*TRY IT*.
Among the entries below, extract exactly the lines that run from the one with "You are a computer-use agent. Image" through the one with "You are a computer-use agent. 580x491 pixels.", both ends included.

*MATERIAL PROVIDED*.
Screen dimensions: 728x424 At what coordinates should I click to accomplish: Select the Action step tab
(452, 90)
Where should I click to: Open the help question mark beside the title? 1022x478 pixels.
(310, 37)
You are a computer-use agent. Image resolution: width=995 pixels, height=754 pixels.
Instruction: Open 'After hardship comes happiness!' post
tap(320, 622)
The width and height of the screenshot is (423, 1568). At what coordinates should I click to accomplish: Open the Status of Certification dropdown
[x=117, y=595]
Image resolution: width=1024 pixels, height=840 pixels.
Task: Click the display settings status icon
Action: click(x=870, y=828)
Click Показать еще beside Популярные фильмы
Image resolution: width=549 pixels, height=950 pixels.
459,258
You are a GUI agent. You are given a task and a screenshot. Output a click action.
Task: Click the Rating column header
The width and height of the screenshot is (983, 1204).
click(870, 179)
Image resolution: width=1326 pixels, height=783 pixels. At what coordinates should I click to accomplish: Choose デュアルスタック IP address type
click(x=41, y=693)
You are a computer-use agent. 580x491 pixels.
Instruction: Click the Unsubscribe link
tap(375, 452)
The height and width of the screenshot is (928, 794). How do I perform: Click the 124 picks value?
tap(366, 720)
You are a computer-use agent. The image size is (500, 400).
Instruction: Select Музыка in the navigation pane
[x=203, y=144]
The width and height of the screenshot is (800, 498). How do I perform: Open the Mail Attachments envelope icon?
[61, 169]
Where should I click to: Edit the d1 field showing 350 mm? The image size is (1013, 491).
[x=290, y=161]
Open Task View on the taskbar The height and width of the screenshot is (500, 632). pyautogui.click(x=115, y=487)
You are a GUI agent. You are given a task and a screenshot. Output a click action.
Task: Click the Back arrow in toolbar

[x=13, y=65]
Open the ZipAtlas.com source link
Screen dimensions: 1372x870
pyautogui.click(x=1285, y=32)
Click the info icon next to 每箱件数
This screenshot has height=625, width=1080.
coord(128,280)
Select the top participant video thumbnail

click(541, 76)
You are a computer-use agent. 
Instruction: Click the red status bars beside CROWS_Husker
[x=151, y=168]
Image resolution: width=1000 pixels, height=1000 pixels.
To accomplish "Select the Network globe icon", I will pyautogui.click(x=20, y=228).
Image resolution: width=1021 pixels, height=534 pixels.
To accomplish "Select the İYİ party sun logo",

*EXERCISE RESPONSE*.
You are a computer-use agent. Image resolution: width=995 pixels, height=754 pixels.
Instruction: Open 'After hardship comes happiness!' post
tap(320, 622)
The width and height of the screenshot is (423, 1568). At what coordinates should I click to accomplish: Open the Status of Certification dropdown
[x=117, y=595]
Image resolution: width=1024 pixels, height=840 pixels.
Task: Click the display settings status icon
Action: click(x=870, y=828)
Click Показать еще beside Популярные фильмы
Image resolution: width=549 pixels, height=950 pixels.
459,258
You are a GUI agent. You are given a task and a screenshot. Output a click action.
Task: Click the Rating column header
The width and height of the screenshot is (983, 1204).
click(870, 179)
Image resolution: width=1326 pixels, height=783 pixels. At what coordinates should I click to accomplish: Choose デュアルスタック IP address type
click(x=41, y=693)
You are a computer-use agent. 580x491 pixels.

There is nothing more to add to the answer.